Tag Archives: SLAC

Arcadia

Via the National Review I came across John E. Seery’s lament for the small liberal arts college, strangled at the hands of administrators gone wild.

I commented:

The odd thing is that a good undergraduate Liberal Arts college needs a few classrooms, a few seminar rooms, a small library with a serious affiliation to a big library, some professors and an administration to take the fees and pay the people. (Yes, if it is residential, there is all that stuff but there are many people who have run Holiday Inns.)

I am astonished that American parents are willing to fork over 60K/a for a quasi-university education.

The temptation to create a “graduate college” on the lines above somewhere fairly remote and populate it with profs emeritus and brilliant buggers who have had it with being sessionals is huge. Two years, 10K a year, seminars of twenty in Y1, 7 in Y2 to give you the education you didn’t get while you were doing diversity training and taking “Studies”. Small, residential, maybe 500 20-25 year olds. Act up and you get kicked, be there to learn or leave. No social rules – you’re adults, deal with it.
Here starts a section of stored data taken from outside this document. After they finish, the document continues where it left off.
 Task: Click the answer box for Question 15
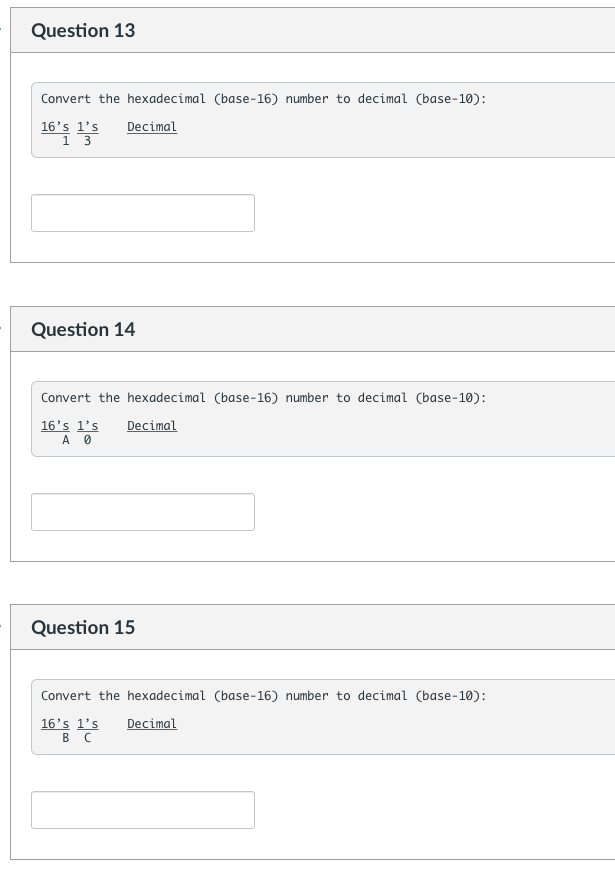click(x=142, y=809)
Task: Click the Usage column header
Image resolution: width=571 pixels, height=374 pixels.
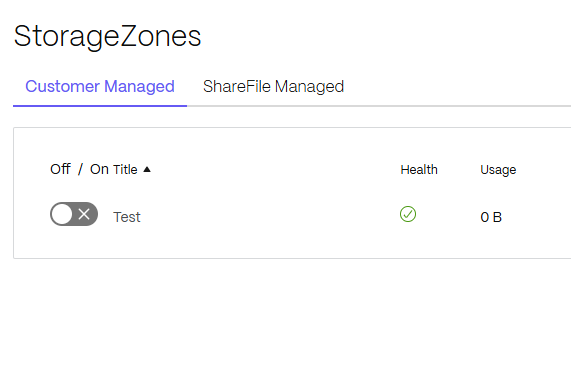Action: (x=498, y=170)
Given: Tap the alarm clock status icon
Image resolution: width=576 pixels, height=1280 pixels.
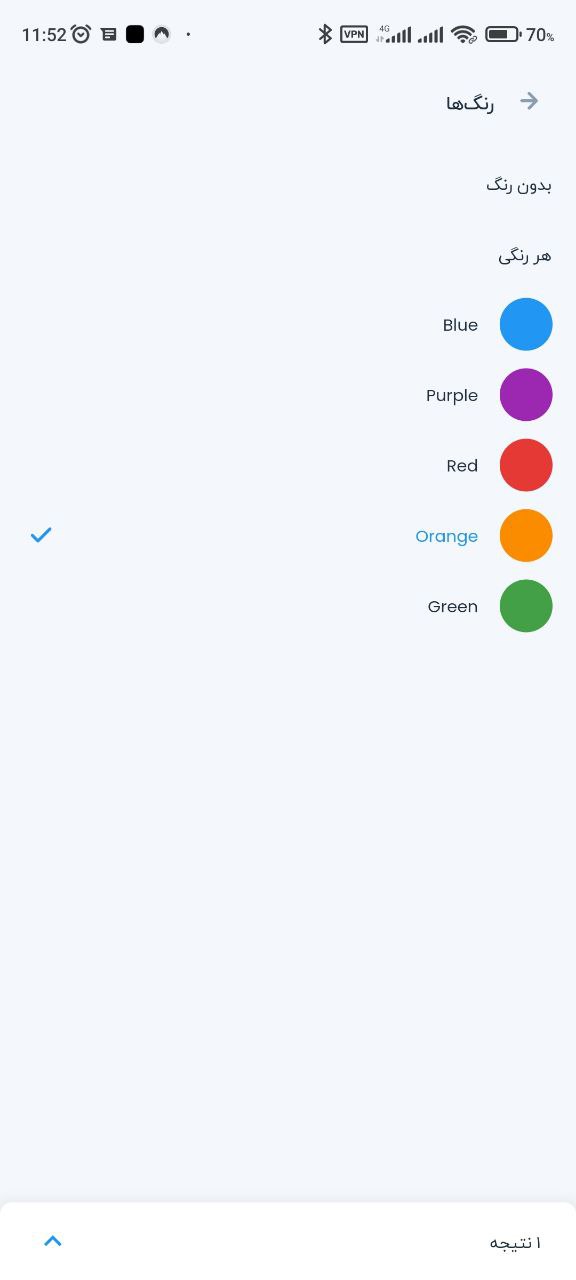Looking at the screenshot, I should coord(81,34).
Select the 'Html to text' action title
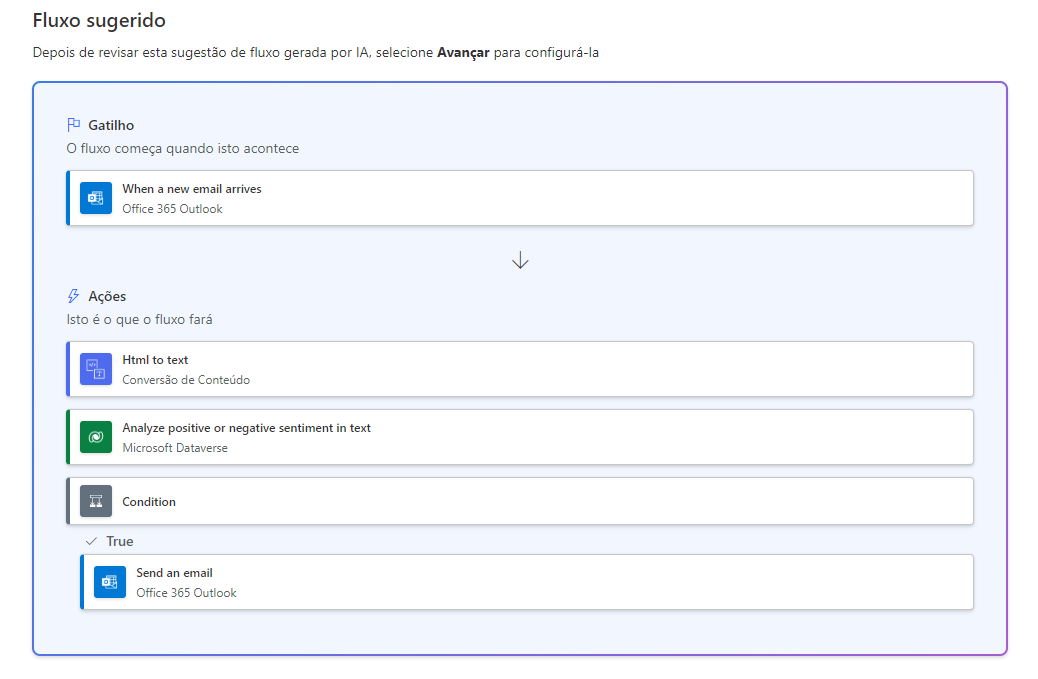 point(155,360)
Oh, and mandatory Church on Sunday (and I don’t care if you are Jewish or Muslim or what have you) – it is entirely cultural. Believe whatever you want but learn the liturgy, the Hymnal and the Book of Common Prayer because that is the cadence of Western Civilization – English division.
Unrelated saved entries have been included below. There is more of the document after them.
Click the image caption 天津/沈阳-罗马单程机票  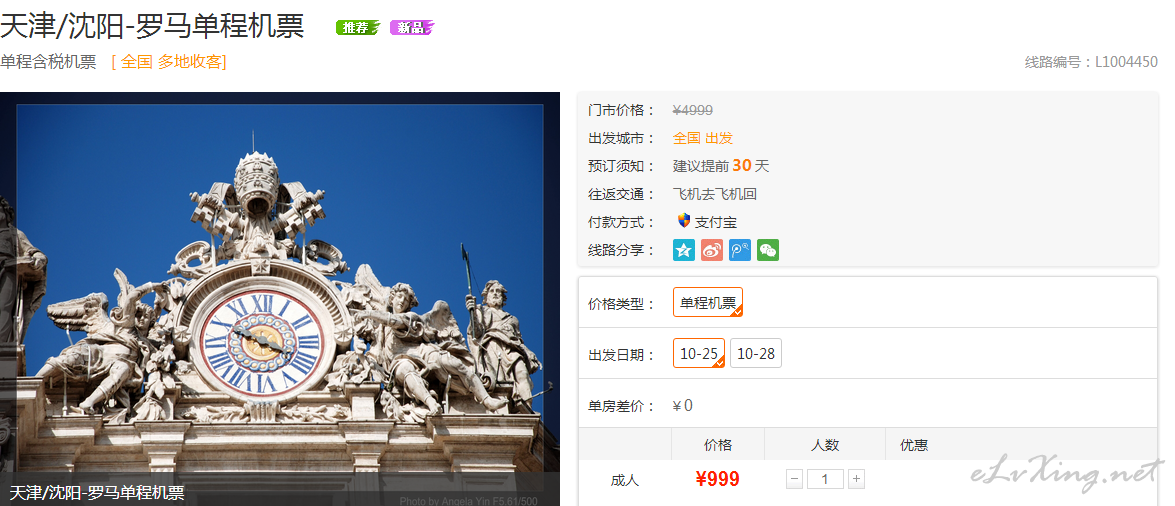pyautogui.click(x=97, y=493)

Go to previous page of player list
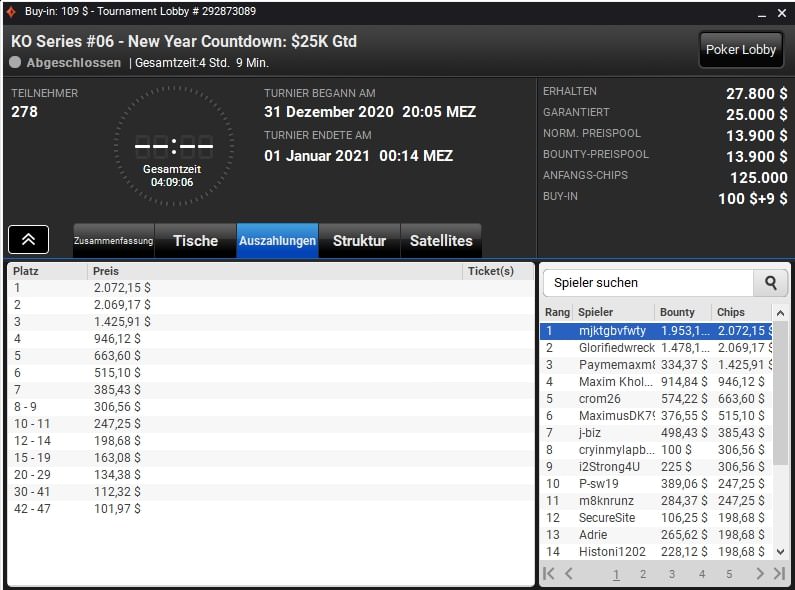pyautogui.click(x=569, y=574)
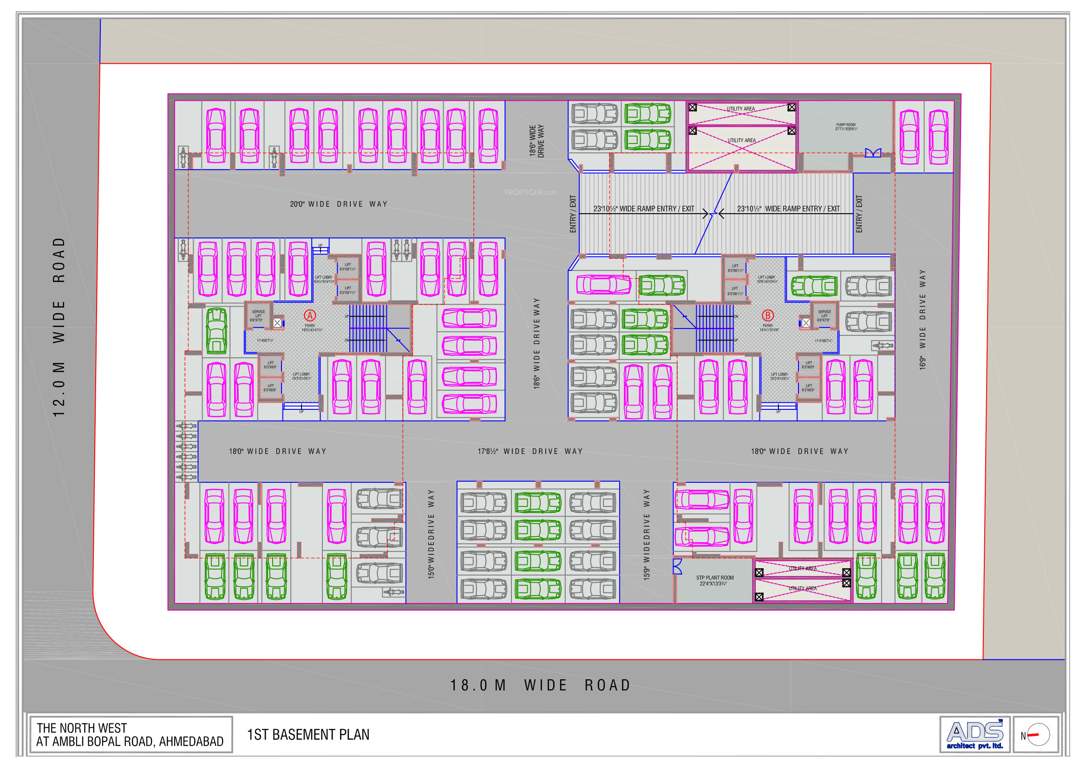This screenshot has height=768, width=1086.
Task: Click the north arrow symbol near ADS logo
Action: pyautogui.click(x=1036, y=735)
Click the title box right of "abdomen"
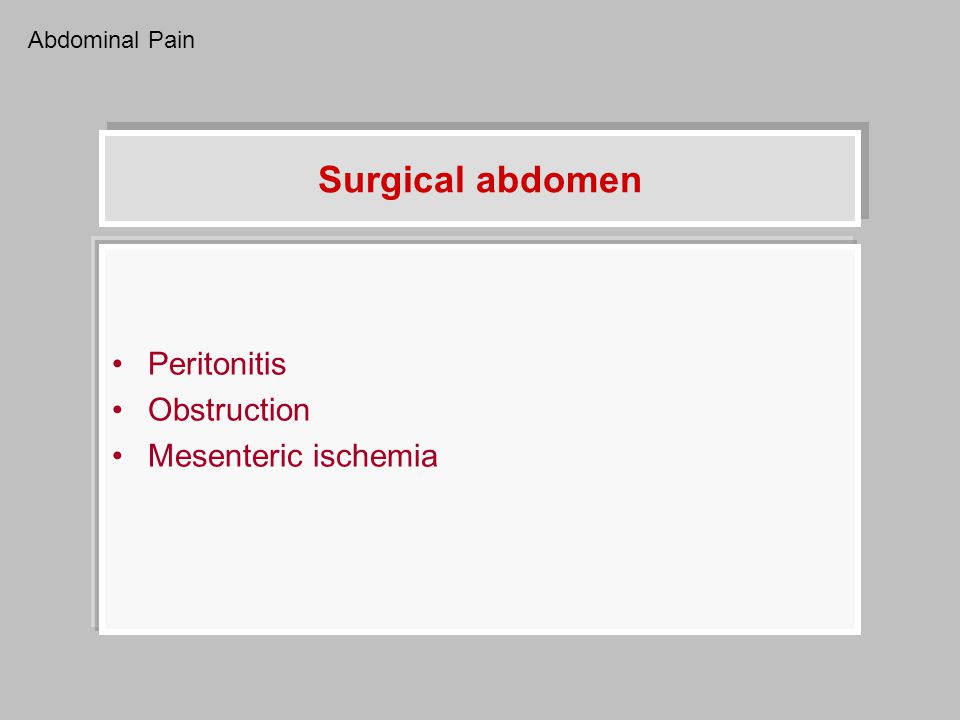The image size is (960, 720). [x=747, y=179]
Teach the students to think, to write and to argue. Read chunks of the Western Canon, also read smart people like Orwell and Oakeshott. First year – rather like law school – everything is required. Second year an elective and a directed study towards a required forty page thesis.

Three grades – fail (you have to do it again until) pass and then, because excellence needs be recognized, distinguished. Distinguished would be very tough to get and papers which hit that standard would be published, on paper, every year.
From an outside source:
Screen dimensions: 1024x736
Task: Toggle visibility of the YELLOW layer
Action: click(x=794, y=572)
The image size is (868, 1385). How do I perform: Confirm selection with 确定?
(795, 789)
The President of this Arcadia would be chosen for his or her grumpiness when confronting academic lassitude and capacity at the BBQ for the occasional “feast”. (Pace Frank Iacobucci.)

Admission would be strictly by merit but merit would be a very elastic concept. Write one really interesting undergraduate paper, you’re in, build a community organization from scratch, you’re in, play bassoon in a world-class orchestra, you’re in, build an app that’s on my phone, you’re in. But it is a liberal arts college so STEM people, valuable as they are, business undergrads and “studies” people are going to be faced with a fairly high bar.

Finally, the “interview” would be mandatory and last for a residential week. Arrive before Church on Sunday, leave after Church the Sunday after. Seminars, cocktail parties, a President’s BBQ, perhaps a paper presentation: gruelling does not begin to describe it because my graduate college requires a habit of mind, an ability to disagree without being disagreeable, the social is just as important as the academic.

If you get in, two years later, you will be better educated and, more importantly, a better thinker, more deeply informed. A much better writer and, I suspect, a more deeply understanding person.